Tuesday 9 April 2013

Kim yon-un

www.bodybynature.co.uk




The North Korean leader’s motivation is not war, but regime survival, defectors in the South have told the Guardian. Photograph: Kns/AFP/Getty Images
At the end of a week in which North Korean leader Kim Jong-un shattered the illusion that his rule would mark a departure from bellicosity, signs are emerging that there may be method in his apparent madness.
His motivation is not war, but simple regime survival, top-level defectors in the South have told the Guardian. And he wants his future, says one of the regime's former fundraisers, to be guaranteed by largesse from the same country the North recently threatened with nuclear annihilation: the US.
The 20,000 North Koreans who have made new lives in the South since the end of the Korean war in 1953 are among the few people placed to give reliable insights into a country that often generates more speculative heat thananalytical light.
While they are divided on how far Kim will to go in his campaign to pressure the US and South Korea into offering talks on aid and a peace treaty, they say he is as aware as officials in Washington and Seoul that all-out war and the continuation of his dynasty are mutually exclusive.
"Kim Jong-un's aim is to unite the North Korean military and people around his regime and win their trust," said Jang Se-yul, a former mathematics professor who spent 10 years in the cyberwarfare unit of the North Korean army in Pyongyang. "They don't trust Kim yet, and they're looking for strong signals from him."
Jang, who says he talks "two or three times a day" to North Korean workers, soldiers and high-ranking government officials near the Chinese border, where they can receive a mobile phone signal, did not know if Kim's attempts to endear himself to his people would include military action.
The coming weeks could see more attempts to unsettle the region. Among the options open to Kim are a missile test to mark the 101st anniversary of the birth of the country's founder, Kim Il-sung, or an attack on islands near the disputed North-South maritime border.

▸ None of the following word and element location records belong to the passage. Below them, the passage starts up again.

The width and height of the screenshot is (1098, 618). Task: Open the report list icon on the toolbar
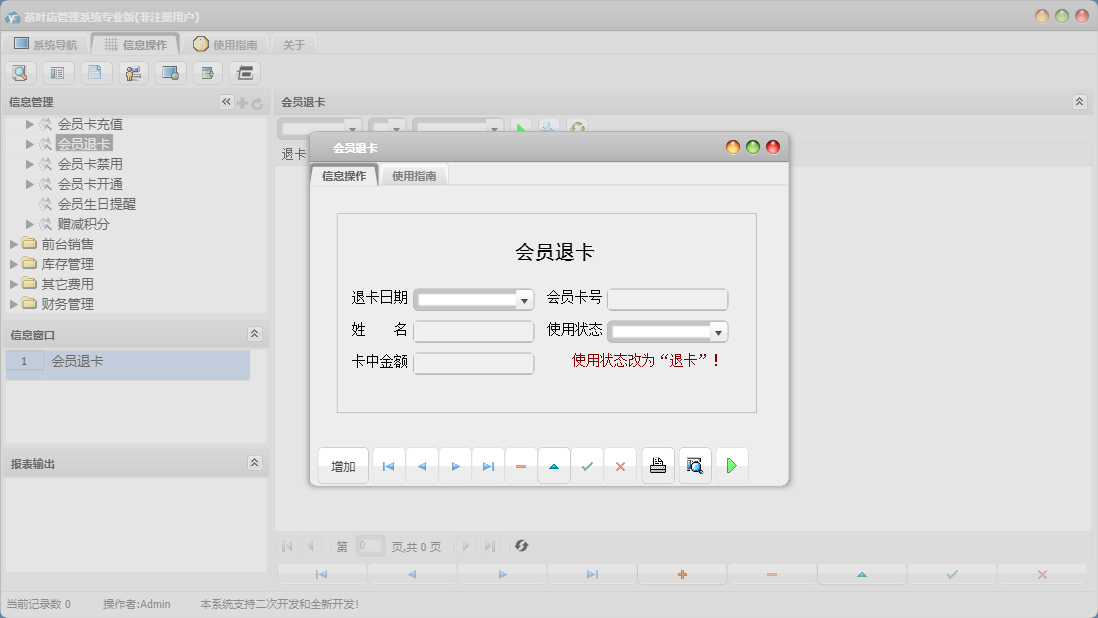point(57,72)
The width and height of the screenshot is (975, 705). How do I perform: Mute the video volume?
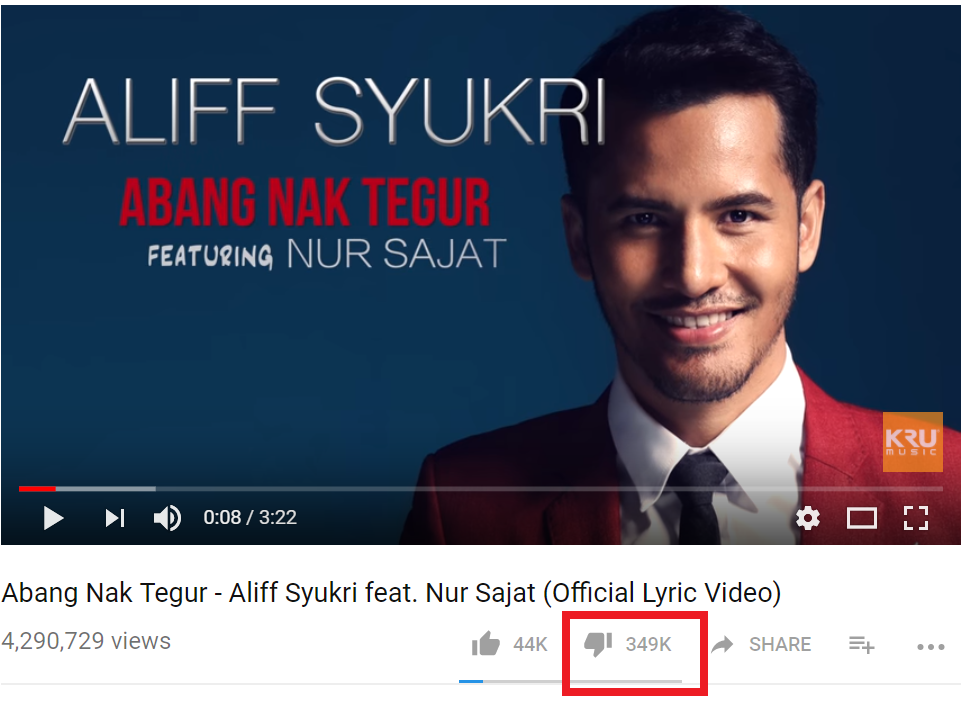coord(167,518)
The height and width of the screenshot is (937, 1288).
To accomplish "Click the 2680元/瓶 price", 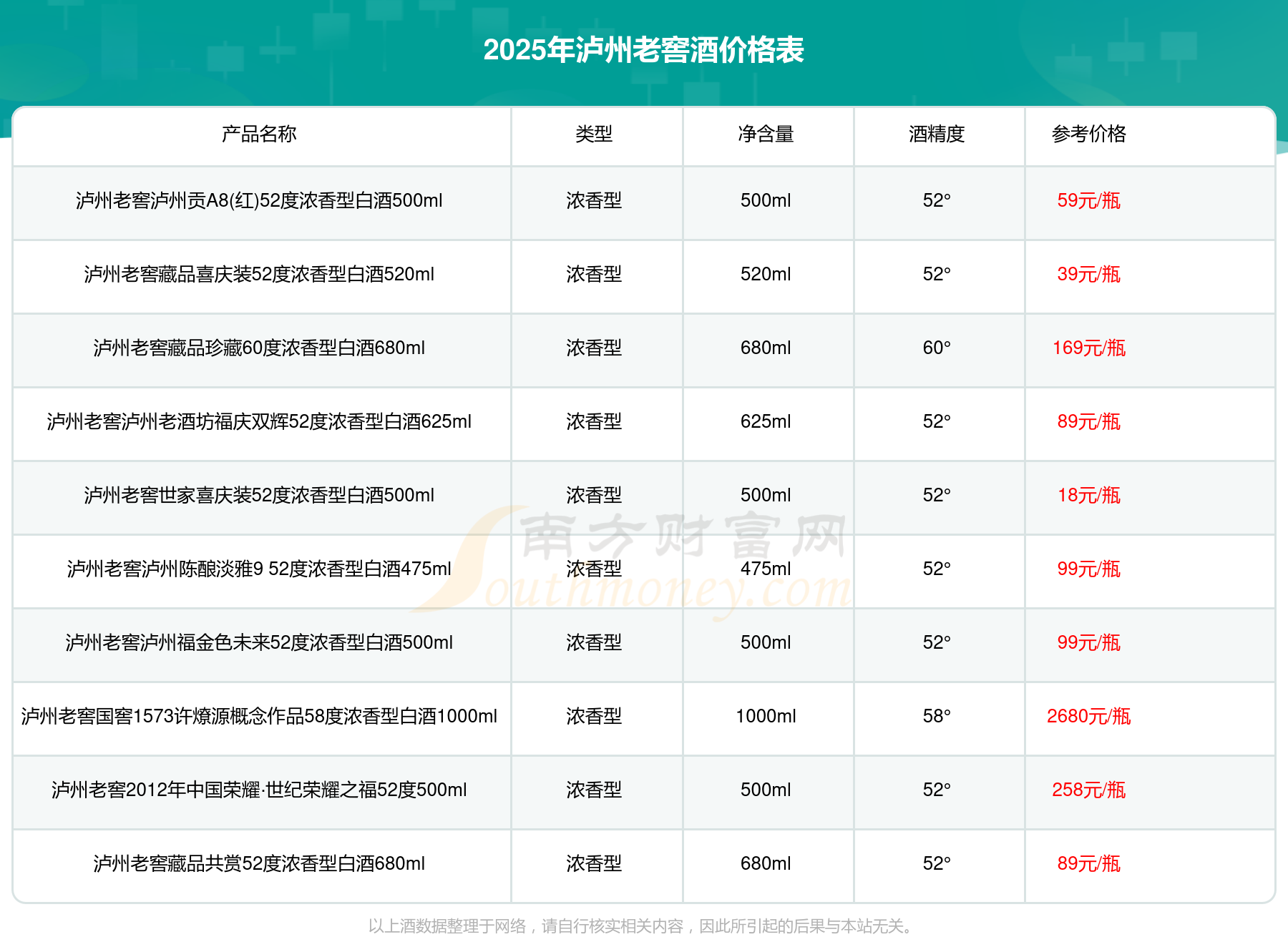I will tap(1088, 716).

What is certain is that the 30-year-old leader will never abandon the North's nuclear programme, Jang said: "He is like his father [Kim Jong-il], in that he is threatening the US until he wins a concession and can claim he has orchestrated a victory over the enemy. That is exactly what Kim Jong-un is expecting. He knows he's causing trouble internationally, but if he steps back, he will never win the trust of his people.

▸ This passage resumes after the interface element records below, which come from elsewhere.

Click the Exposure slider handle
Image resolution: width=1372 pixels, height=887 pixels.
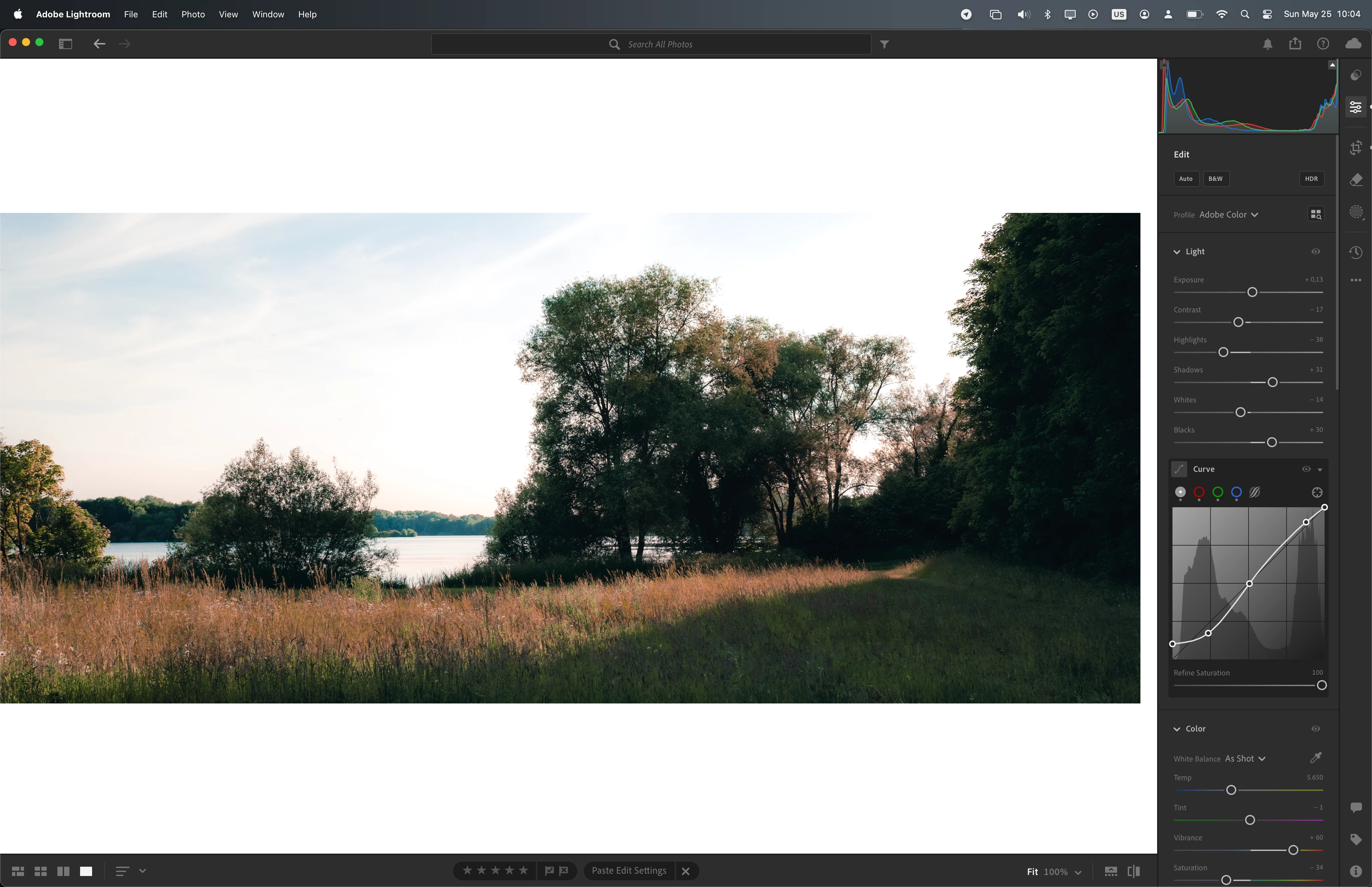(1252, 293)
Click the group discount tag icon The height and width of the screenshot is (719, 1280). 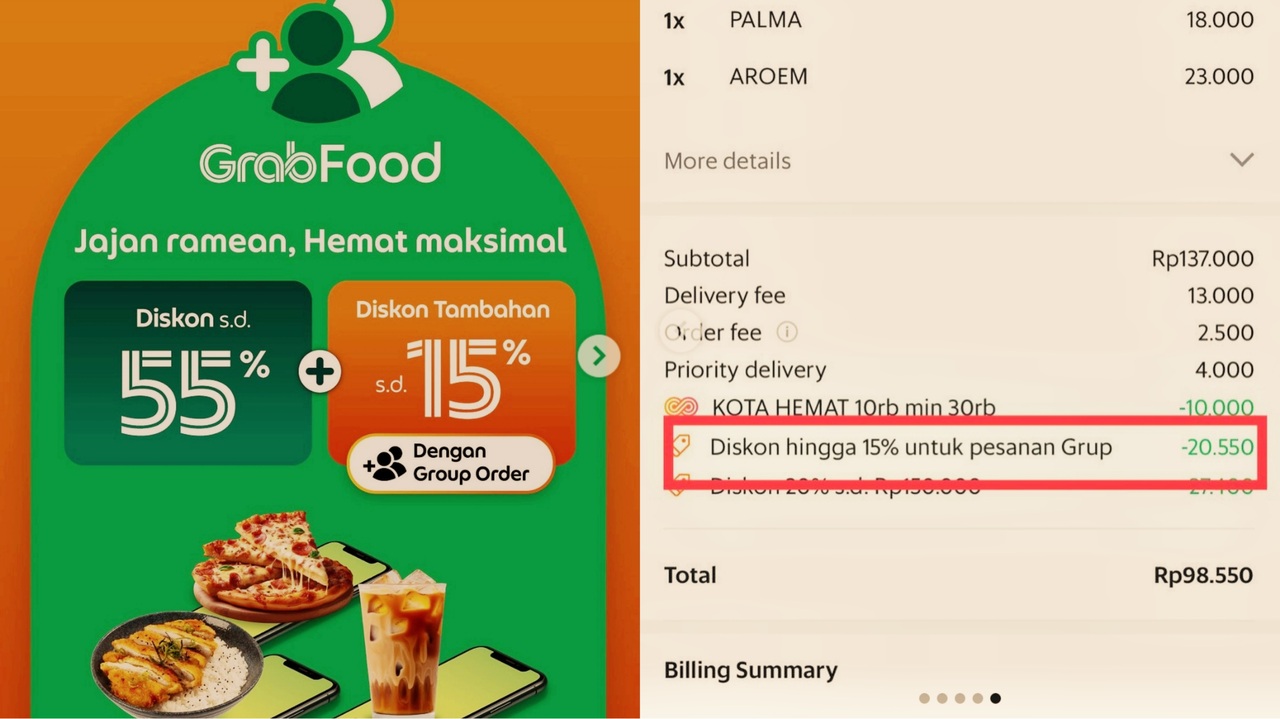(680, 447)
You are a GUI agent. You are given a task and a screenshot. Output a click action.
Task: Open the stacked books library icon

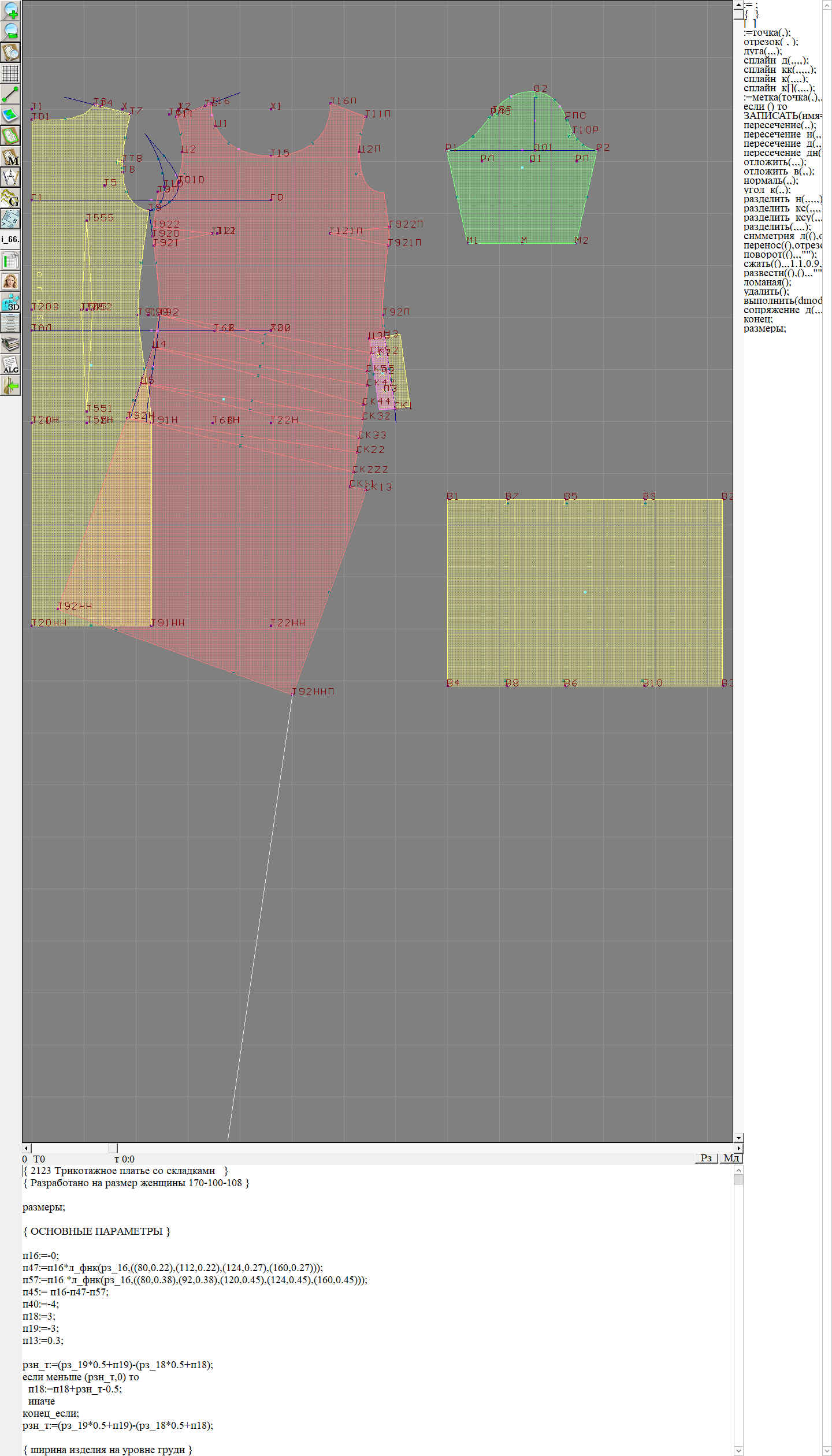(10, 344)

"I witnessed huge celebrations after the regime conducted its first nuclear test in 2006. Now it won't let go of the fantasy that having nuclear weapons will make it invincible."
A credible nuclear deterrent is the first step towards extracting aid and other concessions from the US and repairing the damage UN sanctions have inflicted on an already fragile economy.
"It is getting more and more difficult for the regime to raise funds," said Kim Kwang-jin, who once generated and managed foreign currency – known as the revolutionary fund – for Kim Jong-il.
The defector, who arrived in South Korea with his wife and children in 2003, said international sanctions had eaten into the "royal" economy – money creamed off from overseas earnings to buy the generals' loyalty and pay for the ruling family's luxurious lifestyle.
"Kim Jong-un needs money to ensure his survival. He can't reform from within because it will bring about an end to the system that keeps him in power," said Kim, now a senior fellow at the Institute for National Security Strategy, a South Korean government thinktank. "He wants a large cheque from the United States, but is not willing to give anything up to get it. He'll make some conciliatory moves he can renege on at any time, just like North Korea has done in the past It's a form of blackmail."